For the past 20 years, Dr. John Lott, Jr. has been the go-to person from the educated elite class who the GOP has used to fight gun legislation. On Sept. 18, Americans were again subjected to this man as he testified at the Joint Economic Committee Hearing on Gun Violence in America. Lott has written multiple books with oh-so-scholarly titles such as “Obama's War on Jobs and Growth and What We Can Do Now to Regain Our Future,” and “At the Brink: Will Obama Push Us Over the Edge?” Most of his books, however, are about guns: "Straight Shooting,” “The Bias Against Guns,” and simply, “War on Guns.”
What Lott is best known for, though, is a 1990s book entitled “More Guns, Less Crime,” which is also pretty much the synopsis of the whole thing. He claimed that states with ”shall issue” concealed carry laws have low crime rates, based on his statistical analysis of crime data. When Steven Levitt, the best-selling co-author of the slightly more popular book “Freakonomics” complained that other scholars could not replicate his findings, Lott responded by suing him.
Senate Minority Leader Chuck Schumer has never been impressed when he is invited to spew rightwing talking points, and in a 1996 letter to the Wall Street Journal editors, he offered one pretty good reason not to be a fan of Lott:
The Associated Press reports that Prof. Lott's fellowship at the University of Chicago is funded by the Olin Foundation, which is "associated with the Olin Corporation," one of the nation's largest gun manufacturers. Maybe that's a coincidence, too. But it's also a fact.
Lott’s pro-gun conclusions fly in the face of the body of respected research, which is exactly why he still gets invited to make the Republican Party’s arguments against common sense legislation to help fight the nation’s rampaging gun epidemic. By now, you’d think they’d find someone else. After the exchange below, it looks like they’ll finally have to.
Read the transcript. It’s beautiful:
SEN. MARTIN HEINRICH (D-NM): Dr. Lott, who is Mary Rosh?
JOHN LOTT, JR.: Uhhhhh ...well … it was basically the family email account that we had … basically, based on the names of my four sons at that time. It was an account the family used.
HEINRICH: Madam Chair, I would ask unanimous consent to enter an article into the record from the Washington Post called “Scholar Invents Fan To Answer His Critic.” And I’ll just read one quick quote from this article. Now this is under the name Mary Rosh, but it is speaking to various online publications and was, I believe, authored by Dr. Lott:
“I had him for a Ph.D.-level empirical methods class when he taught at the Wharton School at the University of Pennsylvania back in the early 90s, well before he gained national attention, and I have to say he was the best professor I ever had.”

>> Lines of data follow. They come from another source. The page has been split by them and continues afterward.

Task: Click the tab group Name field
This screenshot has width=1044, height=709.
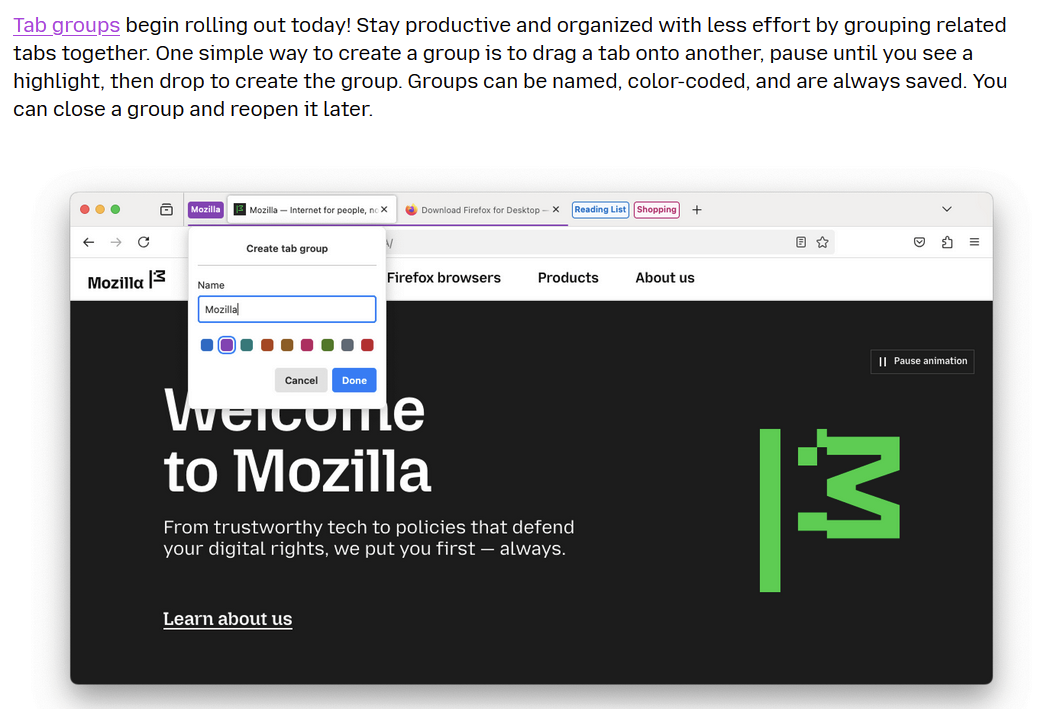Action: click(287, 310)
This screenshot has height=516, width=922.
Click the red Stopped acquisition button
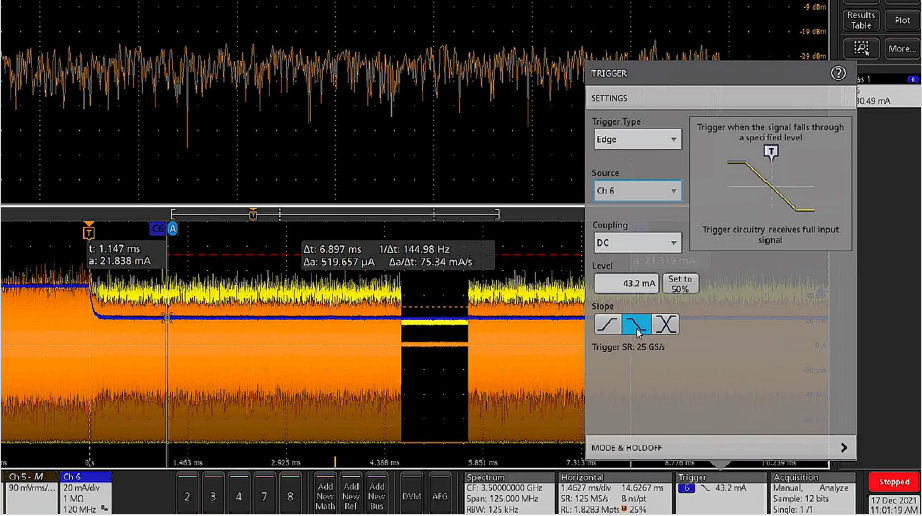(893, 482)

Does it show good judgement for a researcher to comment that way, with regard to your own research, under a name that is clearly not transparent? I won't use the word ‘fraudulent,’ but—
LOTT, JR.: First of all, I did not write that. It was a family account, and there was somebody else in my family who was responding to attacks that were on me, OK? So I don’t police everybody in my family when they go and do things like that, and I had members of my family who wrote a couple reviews on my books and other things like that. I'm not going to go into—
HEINRICH: You're quoted in this article as saying, “I probably shouldn't have done it."
Boom.
No, he probably shouldn’t have done that.
It’s hard to say what’s worse—making up a fake student/fan to praise your work, or not manning up to it when called out by Congress, and blaming your wife and kids. That’s so … Trumpian.

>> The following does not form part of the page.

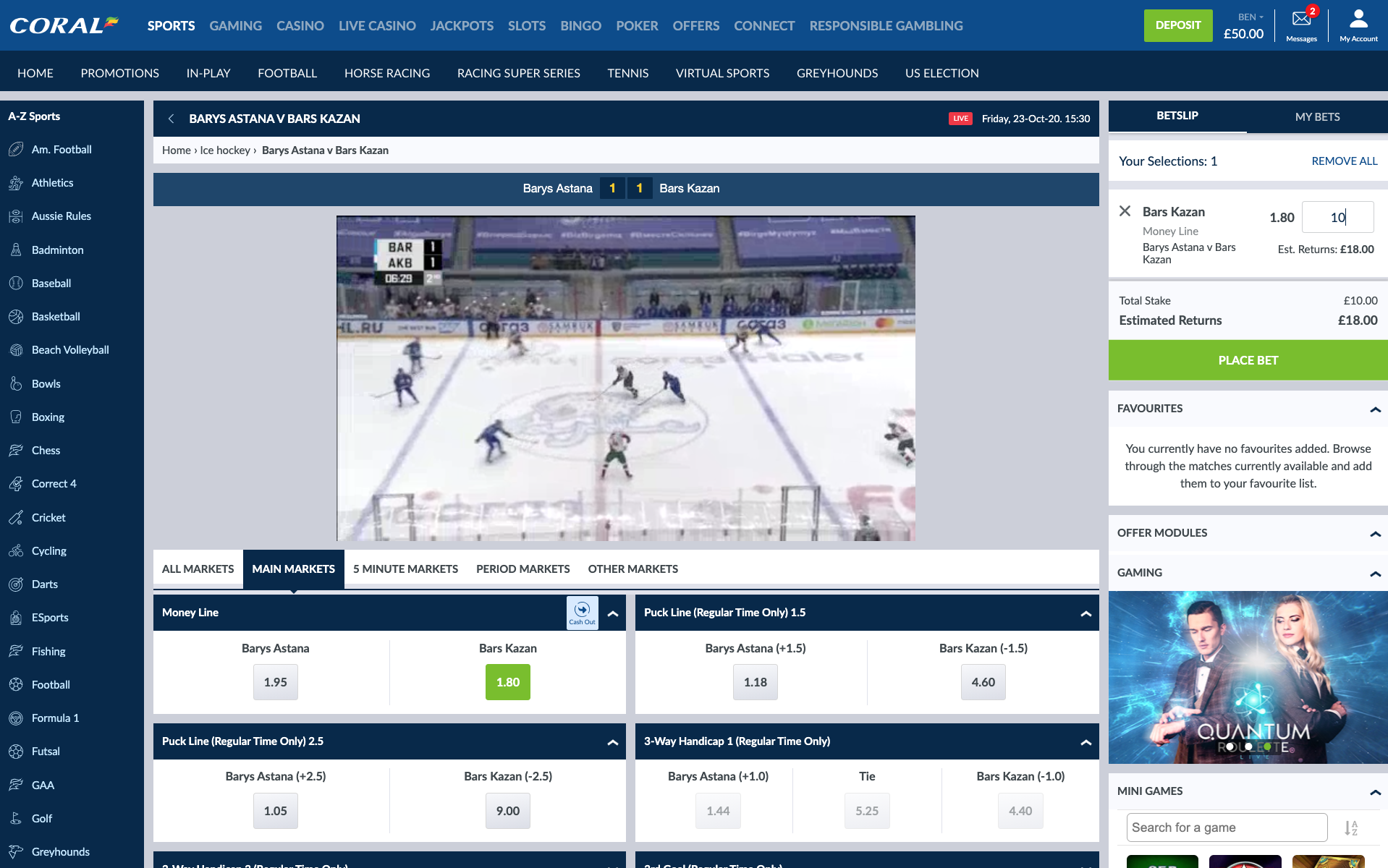Viewport: 1388px width, 868px height.
Task: Click the Darts icon in A-Z Sports
Action: (16, 584)
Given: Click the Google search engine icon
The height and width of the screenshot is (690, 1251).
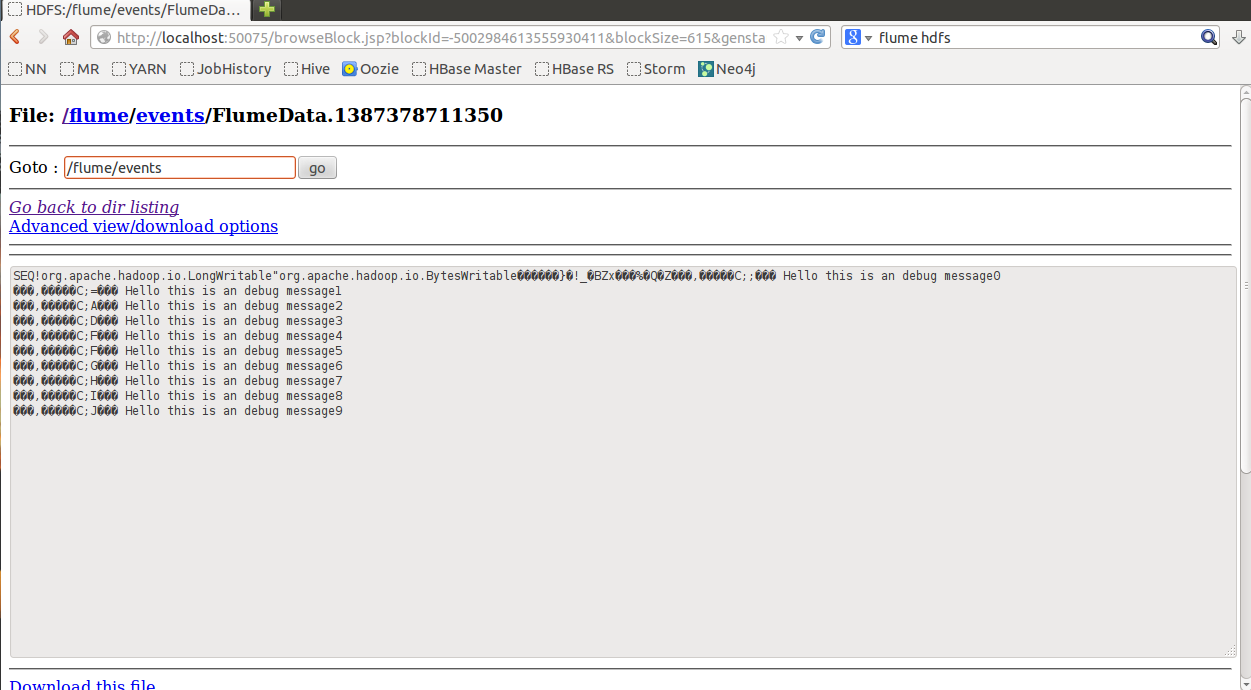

There are, of course, two things that Republicans hate more than anything: truth and science. That’s because the GOP has a belief system that is a part of their identity, and any challenge to that belief system is therefore a challenge to that identity. Healthy people would change their beliefs when presented with facts, but the GOP—as we’ve seen clearly with this current president—twists reality to suit their beliefs. It’s why they use the phrase the ”truth is not the truth,” and call lies ”alternate facts.” This is also why the GOP hates research and has such utter contempt for higher education. (Don’t go to college, kids.)
If something is science, if something is reality, count on the GOP to take the opposite position; whether it’s climate change, evolution, or the fact that in just the past decade, there have been 288 mass shootings at schools in the U.S., while the rest of the world—combined —has only had 27. America’s endless supply of easily-accessible assault rifles and refusal to do even the most basic of background checks are two problems that are extremely easy to solve—if we have the will to do so. Missouri Senator Roy Blunt this week refused to even allow a study of this issue, because again, the science and data would undoubtedly conflict with the GOP’s nonsensical beliefs.
There is one problem that comes up when Republicans to use science to argue for their beliefs. You can always find someone willing to shill for you, for sure, and for a price. Unfortunately for the GOP, that person will be John Lott, Jr., or someone like him.